I am convolving with a gaussian of FWHM of 150, corrosponding to a standard deviation of about 63.7. I then pad the initial signal by 3 times the FWHM, setting the new values before the original start index as 0 and the new values after the original end index as the signal at the last time point.

Hence, nt = 3801 after padding.

My MATLAB code calculates this convolution in 117.5043 seconds. This is done through a nested for loop over each of the axis - should be slow in MATLAB. The main bit of theMATLAB code is as follows,

for it = 1:nt
    % scan convolution mask across time
    kernal  = preb*exp(-b*(tc-tc(it)).^2); % convolution mask - Gaussian
    N(it) = sum(kernal)*dt;                % normalise
  
    kernal = kernal/N(it); % ensure convolution integrates to 1

    % calculate convolution for each row
    for iq = 1:Nq
        WWc(iq,it) = dt*sum((WWc0(iq,1:nt).').*kernal(1:nt));
    end
end

I have rewritten this in Julia, except using circulant matrices to construct a gaussian kernal, this effectivley removes the foor loop over time, and the kernal to be applied over all time is now fully defined by one matrix. I then either loop over the rows and multiply this kernal by the signal of each row, or use the mapslices function. The main bit of code in Julia is as follows,

K = Circulant(G.Fx) # construct circulant matrix of gaussian function G.Fx
conv = zeros(nr, nt) # init convolved signal

#for i=1:nr # If using a loop instead of mapslice
#    conv[i, :] = transpose(sC[i, :]) * K
#end

conv = mapslices(x -> K*x, sC; dims=2)

#### [TASK A]
Decide whether each statement below agrees with the passage on Gaussian convolution. Answer yes or no for each, and quote the exact words from the passage that settle it.
(i) The Gaussian used for the convolution has a FWHM of 150.
(ii) The MATLAB code finishes the convolution in less than one minute.
(iii) The Julia version handles the rows only by looping over them.
#### [TASK B]
Quote the passage on Gaussian convolution from the words "I am convolving" up to and including the words "3801 after padding.".
#### [TASK C]
Write the next part of the passage on Gaussian convolution, beginning after its final line.

#### [DATA LINES]
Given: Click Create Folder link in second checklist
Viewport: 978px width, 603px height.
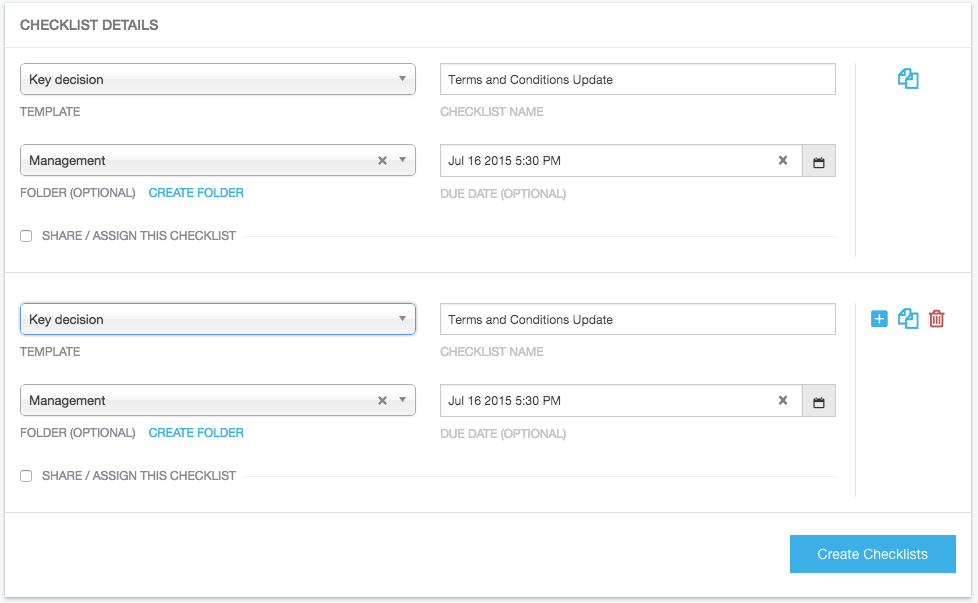Looking at the screenshot, I should pos(196,433).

#### [RIGHT ANSWER A]
(i) Yes: "I am convolving with a gaussian of FWHM of 150"
(ii) No: "My MATLAB code calculates this convolution in 117.5043 seconds."
(iii) No: "I then either loop over the rows and multiply this kernal by the signal of each row, or use the mapslices function."

#### [RIGHT ANSWER B]
I am convolving with a gaussian of FWHM of 150, corrosponding to a standard deviation of about 63.7. I then pad the initial signal by 3 times the FWHM, setting the new values before the original start index as 0 and the new values after the original end index as the signal at the last time point.

Hence, nt = 3801 after padding.

#### [RIGHT ANSWER C]
In Julia this convolution takes 368 seconds (almost 3 times as slow as MATLAB), despite using circulant matrices to skip a foor loop and reducing it down to multiplying two arrays of size (1, 3801) and (3801, 3801) for each row.

output of @time:

368.047741 seconds (19.37 G allocations: 288.664 GiB, 14.30% gc time, 0.03% compilation time)

Both are run on the same computer, should Julia not outperform MATLAB here?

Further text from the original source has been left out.